Foxall immediately made the outside-left position his own and was an excellent winger. According to Holley & Chalk "his well placed centres from varying angles were a strong feature of his repertoire" In 1920 Southampton, along with most Southern League clubs, joined the new Football League Third Division and Foxall was ever-present as Saints finished their inaugural season in the Football League second in the table, missing out on the only available promotion place.

At the end of the season, he provoked controversy when he signed a contract with Aston Villa, although he was still registered with Southampton. He was ordered by the Football Association to re-join Southampton and he continued to give good service until he was transferred to Birmingham in March 1922. At the time Southampton were leading the Third Division South table and their fans were confident of gaining promotion. Manager Jimmy McIntyre shocked them by announcing a four player transfer, with wingers Foxall and Joe Barratt moving to Birmingham in exchange for Jack Elkes (a forward) and George Getgood (a half-back). In his three years at The Dell Foxall made 114 appearances in all competitions, scoring 12 goals.
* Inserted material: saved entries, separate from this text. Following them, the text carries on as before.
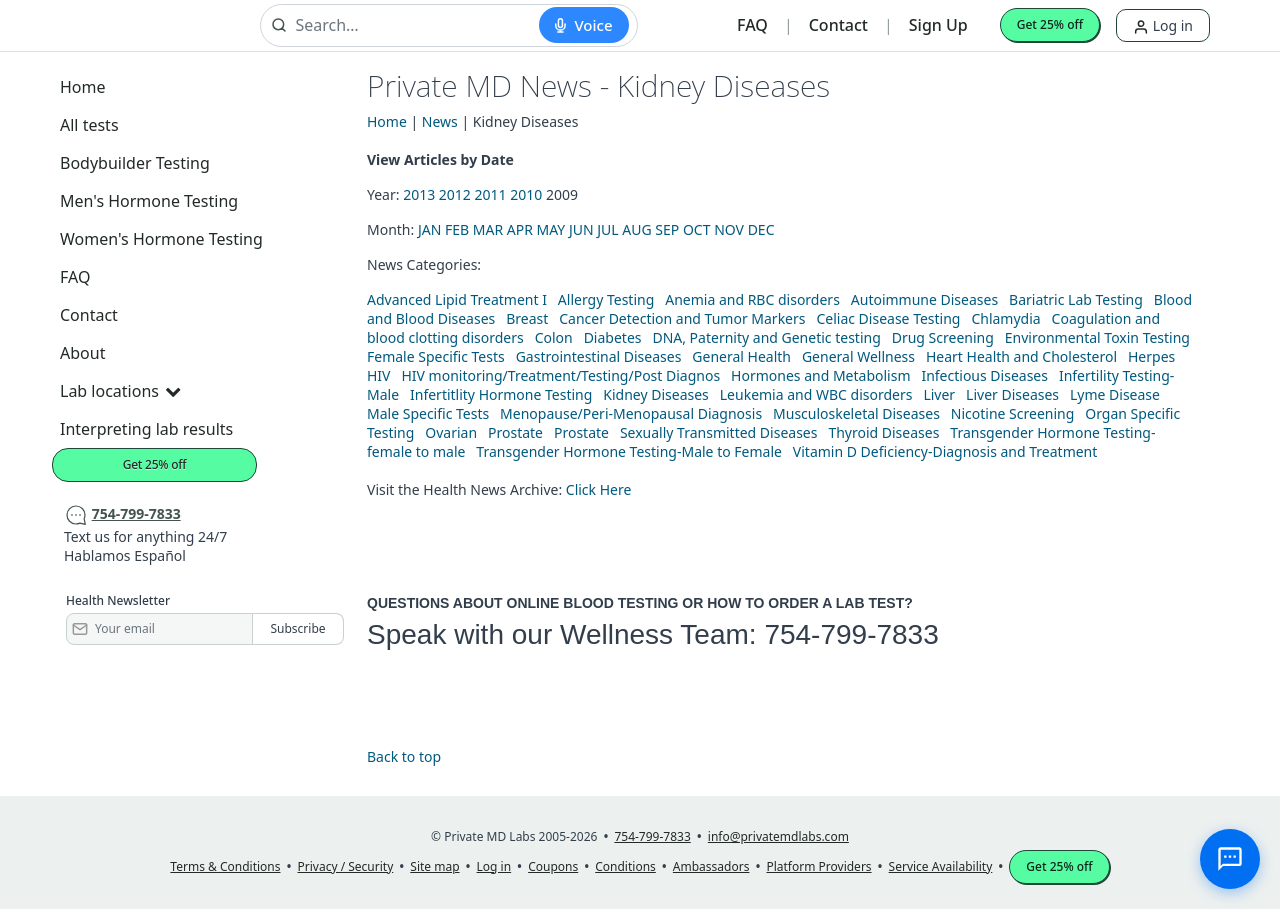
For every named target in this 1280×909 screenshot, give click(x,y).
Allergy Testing (606, 299)
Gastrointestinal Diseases (599, 356)
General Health (741, 356)
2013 (419, 194)
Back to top (404, 756)
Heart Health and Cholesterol (1021, 356)
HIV (379, 375)
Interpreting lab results (146, 429)
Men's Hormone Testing (149, 201)
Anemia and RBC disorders (752, 299)
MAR (488, 229)
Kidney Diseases (656, 394)
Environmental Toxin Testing (1097, 337)
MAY (551, 229)
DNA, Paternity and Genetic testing (766, 337)
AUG (636, 229)
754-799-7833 (851, 634)
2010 (526, 194)
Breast (527, 318)
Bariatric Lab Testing (1076, 299)
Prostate (515, 432)
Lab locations (120, 391)
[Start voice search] (583, 25)
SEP (667, 229)
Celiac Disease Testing (888, 318)
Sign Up (938, 25)
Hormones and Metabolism (820, 375)
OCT (697, 229)
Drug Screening (943, 337)
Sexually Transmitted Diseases (719, 432)
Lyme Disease (1115, 394)
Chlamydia (1005, 318)
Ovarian (451, 432)
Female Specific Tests (436, 356)
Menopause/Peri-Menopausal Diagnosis (631, 413)
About (82, 353)
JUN (581, 229)
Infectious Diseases (984, 375)
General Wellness (858, 356)
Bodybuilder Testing (135, 163)
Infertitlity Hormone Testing (501, 394)
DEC (761, 229)
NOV (729, 229)
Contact (838, 25)
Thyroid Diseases (883, 432)
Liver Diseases (1012, 394)
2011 (491, 194)
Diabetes (613, 337)
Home (83, 87)
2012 (455, 194)
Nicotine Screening (1013, 413)
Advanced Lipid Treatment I (457, 299)
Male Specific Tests (428, 413)
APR (520, 229)
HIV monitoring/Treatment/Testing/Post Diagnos (560, 375)
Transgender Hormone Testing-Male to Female (629, 451)
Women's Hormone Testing (161, 239)
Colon (554, 337)
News (440, 121)
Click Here (599, 489)
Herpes (1151, 356)
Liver (939, 394)
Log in (1163, 25)
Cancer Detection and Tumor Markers (682, 318)
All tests (89, 125)
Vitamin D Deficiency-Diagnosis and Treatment (947, 451)
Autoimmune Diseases (924, 299)
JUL (607, 229)
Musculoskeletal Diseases (856, 413)
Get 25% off (1050, 24)
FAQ (752, 25)
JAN (429, 229)
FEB (457, 229)
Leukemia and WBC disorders (816, 394)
Foxall missed only one First Division game for Birmingham in what remained of 1921–22, but illness and injury restricted his first full season with the club to 17 appearances, and he joined Watford in June 1923. After 35 appearances for Watford he broke a leg, forcing him to retire completely. He never fully recovered and his death two years later, on 17 June 1926 in Smethwick, was brought about by complications arising from the injury.